In the first part of this study, we designed a method to obtain luminescent, homogeneous and spherical silica NPs using the Stöber method in which are encapsulated a covalently conjugated dye. We demonstrate that the synthesis technique is generic and can be adapted for encapsulation of two different dyes. In the second part of the study, due to the convenient excitation and emission wavelengths of the ruthenium complex, these NPs were investigated further. The sensitivity of the luminescence intensity to the ionic strength of amino and carboxyl surface functional groups is demonstrated and it is shown that the addition of a plain silica buffer layer serves to eliminate the sensitivity to the surface environment.

Synthesis

The NPs investigated during this study were synthesized using a variation of the Stöber method, which is based on the hydrolysis of a silane in ethanol with ammonia as a catalyst (Stöber et al. 1967).

Dye modification for covalent encapsulation

All chemicals were used as received and purchased from Sigma-Aldrich (Ireland) and Fluorochem (United Kingdom).

The first step of this synthesis was to conjugate the dye (Ru(bpy)₂(phen-5-NH₂)(PF₆) or Eu:TDMAP) with carboxyethylsilanetriol. The COOH group of the silane reacted with the NH₂ group of the dye. The silane group remained free for further reaction and creation of the silica network of the NPs. The process is illustrated in the top section of Fig. 1.

As Ru(bpy)₂(phen-5-NH₂)(PF₆) is soluble in water, it was dissolved in 4 mL of water. Eu:TDMAP is soluble in acetone and was therefore first dissolved in 0.5 mL of acetone and then dispersed in 3.5 mL of water. In each case 1.1 mg of the respective dyes were used (1.22 and 1.08 μmol, respectively). Carboxyethylsilanetriol was then added to the dye solution so that the dye covalent conjugation could be performed. This silane has an elevated pH in water (close to 12) and it is known that silanes can hydrolyse in basic conditions.

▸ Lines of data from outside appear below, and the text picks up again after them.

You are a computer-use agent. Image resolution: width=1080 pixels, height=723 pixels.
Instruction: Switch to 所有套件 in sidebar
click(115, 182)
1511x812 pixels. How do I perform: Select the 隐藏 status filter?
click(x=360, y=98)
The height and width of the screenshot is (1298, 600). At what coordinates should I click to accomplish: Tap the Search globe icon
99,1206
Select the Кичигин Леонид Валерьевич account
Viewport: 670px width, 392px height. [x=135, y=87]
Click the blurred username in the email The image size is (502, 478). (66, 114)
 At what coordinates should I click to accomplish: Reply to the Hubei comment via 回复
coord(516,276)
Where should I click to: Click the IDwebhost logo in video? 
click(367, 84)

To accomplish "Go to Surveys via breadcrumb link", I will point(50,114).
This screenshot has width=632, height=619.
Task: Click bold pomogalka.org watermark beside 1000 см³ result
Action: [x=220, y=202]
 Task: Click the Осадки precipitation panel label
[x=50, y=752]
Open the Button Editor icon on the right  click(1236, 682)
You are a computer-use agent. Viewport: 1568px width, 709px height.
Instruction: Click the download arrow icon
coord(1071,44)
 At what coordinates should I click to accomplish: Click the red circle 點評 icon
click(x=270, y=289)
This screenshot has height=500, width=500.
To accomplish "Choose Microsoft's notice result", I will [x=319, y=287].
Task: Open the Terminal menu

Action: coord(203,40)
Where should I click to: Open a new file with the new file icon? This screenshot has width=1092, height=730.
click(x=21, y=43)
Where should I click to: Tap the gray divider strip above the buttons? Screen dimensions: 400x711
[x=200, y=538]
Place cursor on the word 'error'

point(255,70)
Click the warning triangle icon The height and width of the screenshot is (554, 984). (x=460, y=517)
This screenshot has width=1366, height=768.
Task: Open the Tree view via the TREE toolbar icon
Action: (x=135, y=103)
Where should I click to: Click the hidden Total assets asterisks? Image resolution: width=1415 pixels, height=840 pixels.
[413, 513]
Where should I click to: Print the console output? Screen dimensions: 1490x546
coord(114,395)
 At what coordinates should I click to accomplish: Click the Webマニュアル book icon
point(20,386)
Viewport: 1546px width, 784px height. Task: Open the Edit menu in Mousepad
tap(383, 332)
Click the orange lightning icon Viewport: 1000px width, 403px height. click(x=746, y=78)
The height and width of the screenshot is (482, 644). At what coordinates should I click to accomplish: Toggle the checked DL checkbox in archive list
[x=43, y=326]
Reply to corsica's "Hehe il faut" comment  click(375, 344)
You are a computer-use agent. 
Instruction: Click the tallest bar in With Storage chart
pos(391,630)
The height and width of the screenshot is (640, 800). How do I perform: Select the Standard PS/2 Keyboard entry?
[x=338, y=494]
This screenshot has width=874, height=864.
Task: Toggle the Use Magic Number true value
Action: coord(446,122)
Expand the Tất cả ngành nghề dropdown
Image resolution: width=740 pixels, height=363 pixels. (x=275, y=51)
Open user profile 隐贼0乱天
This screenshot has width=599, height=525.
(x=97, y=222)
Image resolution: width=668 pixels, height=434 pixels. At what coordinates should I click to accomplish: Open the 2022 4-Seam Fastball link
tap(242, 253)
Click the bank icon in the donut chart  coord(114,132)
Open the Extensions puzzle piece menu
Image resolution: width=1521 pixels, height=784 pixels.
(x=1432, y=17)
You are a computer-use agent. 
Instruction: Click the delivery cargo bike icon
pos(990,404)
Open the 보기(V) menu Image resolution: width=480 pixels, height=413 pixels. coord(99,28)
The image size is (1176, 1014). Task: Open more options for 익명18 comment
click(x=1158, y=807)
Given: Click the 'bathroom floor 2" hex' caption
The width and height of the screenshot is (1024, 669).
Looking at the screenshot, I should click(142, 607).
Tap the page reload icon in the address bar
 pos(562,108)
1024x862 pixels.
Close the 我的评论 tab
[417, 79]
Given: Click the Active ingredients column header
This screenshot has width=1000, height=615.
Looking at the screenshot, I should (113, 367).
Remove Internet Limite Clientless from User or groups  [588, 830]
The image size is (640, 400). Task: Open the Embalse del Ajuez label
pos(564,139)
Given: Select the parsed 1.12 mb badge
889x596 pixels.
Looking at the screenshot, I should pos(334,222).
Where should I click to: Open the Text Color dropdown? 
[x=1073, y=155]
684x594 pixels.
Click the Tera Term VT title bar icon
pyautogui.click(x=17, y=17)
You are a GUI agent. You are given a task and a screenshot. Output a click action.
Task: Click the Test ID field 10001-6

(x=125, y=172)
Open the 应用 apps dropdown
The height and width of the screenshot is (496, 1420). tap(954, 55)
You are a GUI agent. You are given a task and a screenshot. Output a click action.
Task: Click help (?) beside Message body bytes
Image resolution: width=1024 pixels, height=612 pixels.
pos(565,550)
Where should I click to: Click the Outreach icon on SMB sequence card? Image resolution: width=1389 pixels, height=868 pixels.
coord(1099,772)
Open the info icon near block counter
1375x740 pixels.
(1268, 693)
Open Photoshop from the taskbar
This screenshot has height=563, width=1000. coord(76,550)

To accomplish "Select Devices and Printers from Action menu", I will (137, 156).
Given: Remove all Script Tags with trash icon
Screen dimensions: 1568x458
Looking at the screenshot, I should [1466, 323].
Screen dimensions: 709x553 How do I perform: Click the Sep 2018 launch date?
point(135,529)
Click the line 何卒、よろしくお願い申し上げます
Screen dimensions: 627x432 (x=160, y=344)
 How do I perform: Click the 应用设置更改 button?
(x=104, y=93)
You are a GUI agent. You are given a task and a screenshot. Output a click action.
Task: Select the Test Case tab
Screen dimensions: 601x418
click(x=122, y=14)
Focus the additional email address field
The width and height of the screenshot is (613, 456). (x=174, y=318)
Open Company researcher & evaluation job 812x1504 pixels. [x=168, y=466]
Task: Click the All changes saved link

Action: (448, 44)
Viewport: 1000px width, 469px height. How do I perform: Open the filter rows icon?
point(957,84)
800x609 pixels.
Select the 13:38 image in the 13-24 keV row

Therefore, the concentration of the silane was kept to 4.10 μL (27.6 μmol) dissolved in 2 mL H₂O. This concentration of silane is low enough to ensure that hydrolysis in water was not induced. The amount of water in the synthesis was controlled so that the silanes were sufficiently condensed to form NPs and not polycations.

The reaction was left under stirring for 24 h, after which, the dye was centrifuged and/or dried and the supernatant discarded. The final step involved the addition of absolute ethanol (5 mL) to dissolve the modified dye. Using this technique, it was possible to obtain ethanol soluble dyes to enable the synthesis via the Stöber method without inducing a modification of the NP formation. Indeed, the proportion of water in the synthesis is a key point in determining the NP diameter. Adding the dye as an ethanol solution does not modify the amount of water in the ammonia solution and, hence, does not affect the NP size.

NP synthesis

NPs with a range of dye concentrations were synthesized in this study. For all syntheses performed, the volume of TEOS was fixed at 0.5 mL (2.24 mmol). The volume of the conjugated dye/ethanol solution was then adapted to produce TEOS/dye molar ratios of 5,000, 10,000 and 20,000 for the ruthenium dye-functionalised NPs and 7,000, europium dye-functionalised NPs. The TEOS/dye mixture in ethanol was stirred for 24 h, after which, due to its high stability, it could be stored for several days before silica NP synthesis. The various steps involved from dye modification through to silane hydrolysis and finally to formation of the silica NPs are illustrated in Fig. 1.

Fig. 1

Modification of the ruthenium dye (top), overall synthesis process (middle) and surface functionalisation process (bottom)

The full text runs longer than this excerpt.